### WHAT IS EXPECTED:
Transcribe exactly each line of the entries, from the opening line to the line with "Монгол Улсын Үндсэн хуулийн цэцэд мэдээлэл", with both of those lines included.

Stored data
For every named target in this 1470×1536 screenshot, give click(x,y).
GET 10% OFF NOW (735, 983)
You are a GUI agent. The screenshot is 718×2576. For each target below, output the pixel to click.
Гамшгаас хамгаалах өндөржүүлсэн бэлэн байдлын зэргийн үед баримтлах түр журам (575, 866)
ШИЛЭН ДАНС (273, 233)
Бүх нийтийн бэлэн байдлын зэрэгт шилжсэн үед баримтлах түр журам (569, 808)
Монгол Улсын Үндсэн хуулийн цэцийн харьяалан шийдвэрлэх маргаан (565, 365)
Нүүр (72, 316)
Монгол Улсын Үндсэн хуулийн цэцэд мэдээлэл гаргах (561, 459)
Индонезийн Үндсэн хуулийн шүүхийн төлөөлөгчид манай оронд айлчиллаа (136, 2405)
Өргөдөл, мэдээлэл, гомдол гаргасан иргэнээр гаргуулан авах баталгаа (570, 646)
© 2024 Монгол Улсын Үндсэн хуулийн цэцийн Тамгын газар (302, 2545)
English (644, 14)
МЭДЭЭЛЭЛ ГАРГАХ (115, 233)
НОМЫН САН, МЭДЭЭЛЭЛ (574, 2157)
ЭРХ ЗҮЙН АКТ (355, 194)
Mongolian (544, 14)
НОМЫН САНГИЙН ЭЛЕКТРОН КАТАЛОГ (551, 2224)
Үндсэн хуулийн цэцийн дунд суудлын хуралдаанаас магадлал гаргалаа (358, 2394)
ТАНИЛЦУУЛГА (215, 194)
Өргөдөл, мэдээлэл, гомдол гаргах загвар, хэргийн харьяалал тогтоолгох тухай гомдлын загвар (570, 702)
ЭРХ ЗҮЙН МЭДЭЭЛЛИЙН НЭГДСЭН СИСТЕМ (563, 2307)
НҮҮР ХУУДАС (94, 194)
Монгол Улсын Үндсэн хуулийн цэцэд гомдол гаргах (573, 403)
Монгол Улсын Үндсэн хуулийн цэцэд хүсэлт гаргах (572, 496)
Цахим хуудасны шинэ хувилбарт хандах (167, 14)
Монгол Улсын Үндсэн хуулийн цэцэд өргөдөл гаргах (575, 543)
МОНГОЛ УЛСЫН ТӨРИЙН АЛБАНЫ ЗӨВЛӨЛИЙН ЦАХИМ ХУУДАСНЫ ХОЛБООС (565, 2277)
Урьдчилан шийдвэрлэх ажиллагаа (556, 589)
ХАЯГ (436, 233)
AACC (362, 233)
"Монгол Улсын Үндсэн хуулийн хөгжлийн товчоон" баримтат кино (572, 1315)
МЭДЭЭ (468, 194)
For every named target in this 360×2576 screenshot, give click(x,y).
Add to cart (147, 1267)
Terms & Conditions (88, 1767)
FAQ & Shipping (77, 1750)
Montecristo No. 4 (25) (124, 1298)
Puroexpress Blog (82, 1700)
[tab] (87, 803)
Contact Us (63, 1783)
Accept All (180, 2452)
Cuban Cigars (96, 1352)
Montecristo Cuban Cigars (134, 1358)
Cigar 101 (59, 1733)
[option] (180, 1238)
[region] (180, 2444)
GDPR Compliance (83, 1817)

### RESPONSE TO THE EXERCISE:
For every named target in this 1470×1536 screenshot, give click(x,y).
GET 10% OFF NOW (735, 983)
You are a GUI agent. The screenshot is 718×2576. For each target below, output the pixel to click.
Гамшгаас хамгаалах өндөржүүлсэн бэлэн байдлын зэргийн үед баримтлах түр журам (575, 866)
ШИЛЭН ДАНС (273, 233)
Бүх нийтийн бэлэн байдлын зэрэгт шилжсэн үед баримтлах түр журам (569, 808)
Монгол Улсын Үндсэн хуулийн цэцийн харьяалан шийдвэрлэх маргаан (565, 365)
Нүүр (72, 316)
Монгол Улсын Үндсэн хуулийн цэцэд мэдээлэл гаргах (561, 459)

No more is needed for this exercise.